Sanık Veli Küçük müdafii Av. Zeynep Küçük: “Ha.”
Tanık Hüseyin Oğuz: “Sevk sırasında jandarmanın elinden firar eden Mehmet Ateş’le Doğan Erşahin’den bahsediyorum tamamlamak istiyorum.”
Sanık Veli Küçük müdafii Av. Zeynep Küçük: “Tamam. Şimdi mesela oradaki astsubayla konuşmuşsunuz para aldığınız söyleniyor demişsiniz doğru mu?”
Tanık Hüseyin Oğuz: “Doğrudur.”
Sanık Veli Küçük müdafii Av. Zeynep Küçük: “Kim almış parayı?”
Tanık Hüseyin Oğuz: “Oradaki jandarma görevlilerine para verildiğini Erdoğan Emelce Astsubaya ben kendim söyledim bunu.”
Sanık Veli Küçük müdafii Av. Zeynep Küçük: “Tamam nereden?”
Tanık Hüseyin Oğuz: “Bunu söyleyende Aydın Öztürk yanımdaydı telefonla konuşurken Aydın Öztürk sağ.”
Sanık Veli Küçük müdafii Av. Zeynep Küçük: “Öztürk kimdir?”
Tanık Hüseyin Oğuz: “Aydın Öztürk Celal Ateş’in düşmanı. Aynı zamanda da Doğan Erşahin’in düşmanı uyuşturucu kaçakçılığından da şu anda alıp veremedikleri büyük olaylar olduğunu biliyorum.”
Sanık Veli Küçük müdafii Av. Zeynep Küçük: “Doğan Erşahin’in hasmı Aydın Öztürk.”
Tanık Hüseyin Oğuz: “Evet.”
Sanık Veli Küçük müdafii Av. Zeynep Küçük: “Sizin yanınızda.”
Tanık Hüseyin Oğuz: “Evet.”
Sanık Veli Küçük müdafii Av. Zeynep Küçük: “Oradaki jandarmanın.”
Tanık Hüseyin Oğuz: “Evet.”
Sanık Veli Küçük müdafii Av. Zeynep Küçük: “Bu kaçak kaçırılma olayı nedeniyle para aldığını size söylüyor, siz de bunu Kocaeli’ndeki astsubaya söylüyorsunuz doğru mu anlamışım?”
Tanık Hüseyin Oğuz: “Tamamlayım biraz eksik anlamışsınız. Pütürge Karakol Komutanı Mustafa Bayraktar halen sağ. Pütürge Jandarma Komutanı Nefer Er Astsubaylıktan subay olma onlar da benim yanımdaydılar ve alaya geldiklerinde bu konu bire bir Aydın Öztürk’le ben konuşmadım Mustafa Bayraktar ve Nefer Er huzurunda hep beraber konuştuğumuzda ben Erdoğan Emelce’ye telefon ettim.”

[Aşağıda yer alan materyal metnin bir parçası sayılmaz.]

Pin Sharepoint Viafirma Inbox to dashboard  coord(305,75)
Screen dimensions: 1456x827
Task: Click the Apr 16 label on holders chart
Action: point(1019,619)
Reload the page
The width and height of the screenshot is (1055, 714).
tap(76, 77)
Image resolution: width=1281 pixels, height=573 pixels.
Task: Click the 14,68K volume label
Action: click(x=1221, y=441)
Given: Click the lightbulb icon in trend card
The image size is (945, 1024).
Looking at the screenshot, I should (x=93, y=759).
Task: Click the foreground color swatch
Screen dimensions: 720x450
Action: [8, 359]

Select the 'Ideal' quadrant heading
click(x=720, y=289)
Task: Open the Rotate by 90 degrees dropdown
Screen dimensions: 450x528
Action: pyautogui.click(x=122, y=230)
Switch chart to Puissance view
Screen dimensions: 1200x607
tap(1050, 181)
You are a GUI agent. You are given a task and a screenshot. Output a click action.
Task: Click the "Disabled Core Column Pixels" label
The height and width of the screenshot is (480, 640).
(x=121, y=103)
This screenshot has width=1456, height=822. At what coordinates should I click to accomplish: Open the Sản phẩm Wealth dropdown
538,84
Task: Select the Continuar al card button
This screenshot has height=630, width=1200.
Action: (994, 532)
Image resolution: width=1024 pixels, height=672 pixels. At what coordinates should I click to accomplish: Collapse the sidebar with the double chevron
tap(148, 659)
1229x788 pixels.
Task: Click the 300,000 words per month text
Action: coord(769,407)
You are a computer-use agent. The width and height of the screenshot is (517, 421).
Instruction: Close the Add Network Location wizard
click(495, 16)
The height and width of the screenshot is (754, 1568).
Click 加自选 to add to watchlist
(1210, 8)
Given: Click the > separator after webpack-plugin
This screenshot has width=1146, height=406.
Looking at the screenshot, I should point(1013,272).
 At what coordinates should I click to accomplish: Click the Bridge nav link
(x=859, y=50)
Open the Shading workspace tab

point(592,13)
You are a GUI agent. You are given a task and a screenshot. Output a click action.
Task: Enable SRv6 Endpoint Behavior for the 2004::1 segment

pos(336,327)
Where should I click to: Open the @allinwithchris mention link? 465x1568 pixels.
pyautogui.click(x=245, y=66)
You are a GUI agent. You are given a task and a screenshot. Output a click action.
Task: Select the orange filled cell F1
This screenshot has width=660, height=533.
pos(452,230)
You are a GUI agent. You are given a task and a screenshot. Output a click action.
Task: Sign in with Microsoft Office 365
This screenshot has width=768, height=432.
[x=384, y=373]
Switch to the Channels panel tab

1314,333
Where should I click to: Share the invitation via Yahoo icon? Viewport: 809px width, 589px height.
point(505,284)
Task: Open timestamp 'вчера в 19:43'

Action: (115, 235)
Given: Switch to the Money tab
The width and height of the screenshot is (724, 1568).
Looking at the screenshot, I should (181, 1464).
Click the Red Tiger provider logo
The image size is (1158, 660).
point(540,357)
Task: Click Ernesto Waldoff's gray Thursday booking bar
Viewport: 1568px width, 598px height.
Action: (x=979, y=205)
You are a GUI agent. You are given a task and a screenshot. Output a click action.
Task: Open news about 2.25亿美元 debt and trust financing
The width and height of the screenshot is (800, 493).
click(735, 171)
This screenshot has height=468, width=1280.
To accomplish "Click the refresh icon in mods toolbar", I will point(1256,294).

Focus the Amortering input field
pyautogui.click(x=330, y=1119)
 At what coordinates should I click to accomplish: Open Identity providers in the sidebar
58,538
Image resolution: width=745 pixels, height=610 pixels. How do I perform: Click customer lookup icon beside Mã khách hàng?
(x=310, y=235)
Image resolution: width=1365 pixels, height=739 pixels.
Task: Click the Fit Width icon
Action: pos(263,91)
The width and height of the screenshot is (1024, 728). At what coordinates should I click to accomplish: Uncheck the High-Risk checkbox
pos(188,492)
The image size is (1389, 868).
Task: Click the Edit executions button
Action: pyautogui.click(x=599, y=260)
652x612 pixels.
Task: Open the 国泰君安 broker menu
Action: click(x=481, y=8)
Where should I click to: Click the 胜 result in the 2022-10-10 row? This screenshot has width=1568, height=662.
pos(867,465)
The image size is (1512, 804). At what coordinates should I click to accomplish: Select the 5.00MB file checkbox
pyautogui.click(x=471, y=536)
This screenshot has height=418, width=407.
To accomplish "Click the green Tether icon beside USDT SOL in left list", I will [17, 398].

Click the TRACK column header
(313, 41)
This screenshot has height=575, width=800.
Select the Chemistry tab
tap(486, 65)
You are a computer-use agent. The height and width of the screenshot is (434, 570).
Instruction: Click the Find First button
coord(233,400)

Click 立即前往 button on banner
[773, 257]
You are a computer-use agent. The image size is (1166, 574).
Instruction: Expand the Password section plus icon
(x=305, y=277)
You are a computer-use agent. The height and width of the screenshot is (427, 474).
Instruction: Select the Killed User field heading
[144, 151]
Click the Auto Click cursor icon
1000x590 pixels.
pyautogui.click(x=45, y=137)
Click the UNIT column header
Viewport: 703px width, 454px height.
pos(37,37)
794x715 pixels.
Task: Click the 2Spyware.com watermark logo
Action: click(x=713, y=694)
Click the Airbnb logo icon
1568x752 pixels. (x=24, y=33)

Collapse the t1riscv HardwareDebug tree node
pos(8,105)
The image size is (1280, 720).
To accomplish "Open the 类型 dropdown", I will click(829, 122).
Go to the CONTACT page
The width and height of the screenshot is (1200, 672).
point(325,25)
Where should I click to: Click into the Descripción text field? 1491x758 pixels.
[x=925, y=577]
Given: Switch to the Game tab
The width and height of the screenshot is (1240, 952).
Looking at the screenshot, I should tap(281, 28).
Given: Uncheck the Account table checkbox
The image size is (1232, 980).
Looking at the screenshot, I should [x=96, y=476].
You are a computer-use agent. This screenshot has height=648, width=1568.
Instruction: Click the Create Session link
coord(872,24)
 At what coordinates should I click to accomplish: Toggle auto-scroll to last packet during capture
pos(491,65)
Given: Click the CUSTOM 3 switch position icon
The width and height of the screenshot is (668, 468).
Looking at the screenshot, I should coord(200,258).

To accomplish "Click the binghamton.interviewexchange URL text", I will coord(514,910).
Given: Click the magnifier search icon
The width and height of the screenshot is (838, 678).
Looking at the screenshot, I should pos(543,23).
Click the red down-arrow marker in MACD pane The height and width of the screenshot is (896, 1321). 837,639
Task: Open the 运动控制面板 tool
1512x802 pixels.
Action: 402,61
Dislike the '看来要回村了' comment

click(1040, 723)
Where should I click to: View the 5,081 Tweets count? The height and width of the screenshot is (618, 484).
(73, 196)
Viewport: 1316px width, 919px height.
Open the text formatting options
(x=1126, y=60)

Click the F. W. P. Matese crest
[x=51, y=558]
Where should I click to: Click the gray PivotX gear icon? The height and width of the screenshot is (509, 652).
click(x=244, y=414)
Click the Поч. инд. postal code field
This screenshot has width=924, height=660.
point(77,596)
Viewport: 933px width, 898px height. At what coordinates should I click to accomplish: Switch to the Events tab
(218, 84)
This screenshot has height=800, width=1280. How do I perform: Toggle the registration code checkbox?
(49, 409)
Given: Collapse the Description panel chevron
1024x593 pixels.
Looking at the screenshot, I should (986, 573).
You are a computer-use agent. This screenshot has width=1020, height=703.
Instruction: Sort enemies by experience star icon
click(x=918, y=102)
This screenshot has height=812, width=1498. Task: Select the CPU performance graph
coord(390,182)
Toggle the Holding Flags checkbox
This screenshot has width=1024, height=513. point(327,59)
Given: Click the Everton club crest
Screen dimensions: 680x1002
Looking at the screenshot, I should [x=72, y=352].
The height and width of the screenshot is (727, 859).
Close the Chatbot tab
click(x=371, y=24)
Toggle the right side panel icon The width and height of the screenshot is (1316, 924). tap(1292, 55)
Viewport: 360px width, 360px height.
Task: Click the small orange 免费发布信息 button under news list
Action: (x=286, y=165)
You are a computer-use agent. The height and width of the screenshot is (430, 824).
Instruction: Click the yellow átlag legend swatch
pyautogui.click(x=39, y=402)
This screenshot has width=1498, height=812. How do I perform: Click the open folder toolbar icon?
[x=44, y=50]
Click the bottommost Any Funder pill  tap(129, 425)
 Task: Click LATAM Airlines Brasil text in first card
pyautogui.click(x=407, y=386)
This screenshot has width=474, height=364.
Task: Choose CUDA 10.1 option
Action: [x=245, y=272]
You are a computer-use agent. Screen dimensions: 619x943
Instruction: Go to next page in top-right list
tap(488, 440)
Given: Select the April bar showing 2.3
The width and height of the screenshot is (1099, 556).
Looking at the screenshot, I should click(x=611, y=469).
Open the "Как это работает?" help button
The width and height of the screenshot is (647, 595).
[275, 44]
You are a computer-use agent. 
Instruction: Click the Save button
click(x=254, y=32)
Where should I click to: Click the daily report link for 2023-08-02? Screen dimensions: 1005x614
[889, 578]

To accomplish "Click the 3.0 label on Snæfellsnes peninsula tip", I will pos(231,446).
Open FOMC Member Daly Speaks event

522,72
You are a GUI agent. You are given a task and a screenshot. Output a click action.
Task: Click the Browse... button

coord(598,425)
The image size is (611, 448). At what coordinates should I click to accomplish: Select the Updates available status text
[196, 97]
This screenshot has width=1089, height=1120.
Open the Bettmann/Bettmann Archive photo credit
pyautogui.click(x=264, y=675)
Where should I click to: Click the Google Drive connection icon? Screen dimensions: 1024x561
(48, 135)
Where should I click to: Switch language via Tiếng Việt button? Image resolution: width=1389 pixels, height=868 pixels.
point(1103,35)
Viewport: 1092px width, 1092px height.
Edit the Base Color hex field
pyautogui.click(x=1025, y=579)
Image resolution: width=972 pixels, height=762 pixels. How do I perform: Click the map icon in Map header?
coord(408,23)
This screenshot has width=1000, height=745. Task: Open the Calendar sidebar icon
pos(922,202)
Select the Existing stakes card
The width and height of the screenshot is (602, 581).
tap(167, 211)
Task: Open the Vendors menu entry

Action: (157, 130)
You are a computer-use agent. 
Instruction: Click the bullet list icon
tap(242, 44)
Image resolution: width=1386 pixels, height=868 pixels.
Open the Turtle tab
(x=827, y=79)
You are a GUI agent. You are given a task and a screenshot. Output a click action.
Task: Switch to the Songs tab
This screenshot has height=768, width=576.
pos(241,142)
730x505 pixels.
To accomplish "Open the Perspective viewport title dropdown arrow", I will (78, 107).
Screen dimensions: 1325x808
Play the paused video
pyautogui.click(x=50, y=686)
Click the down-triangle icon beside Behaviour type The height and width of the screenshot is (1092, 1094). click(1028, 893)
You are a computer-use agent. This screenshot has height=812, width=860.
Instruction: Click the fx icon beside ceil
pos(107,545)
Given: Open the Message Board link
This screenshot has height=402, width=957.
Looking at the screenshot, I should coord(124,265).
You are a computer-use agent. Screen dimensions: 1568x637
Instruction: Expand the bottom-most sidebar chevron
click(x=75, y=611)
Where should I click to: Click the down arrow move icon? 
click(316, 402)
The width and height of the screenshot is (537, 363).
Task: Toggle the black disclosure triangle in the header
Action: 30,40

Sanık Veli Küçük müdafii Av. Zeynep Küçük: “Hı, hı.”
Tanık Hüseyin Oğuz: “Kocaeli İl Jandarma Komutanlığı santralinden kendisiyle görüştüm dedim ki böyle böyle bir şey var konuştuğum zamanda bu bahsettiğim kişiler de yanımdaydı bu tür şeylere bizi alet etmeyin o şekilde bir konuşmamız olmuştu.”
Sanık Veli Küçük müdafii Av. Zeynep Küçük: “Tamam. Bu para kimin tarafından alınmış kime verilmiş.”
Tanık Hüseyin Oğuz: “Onu ben bilemem efendim.”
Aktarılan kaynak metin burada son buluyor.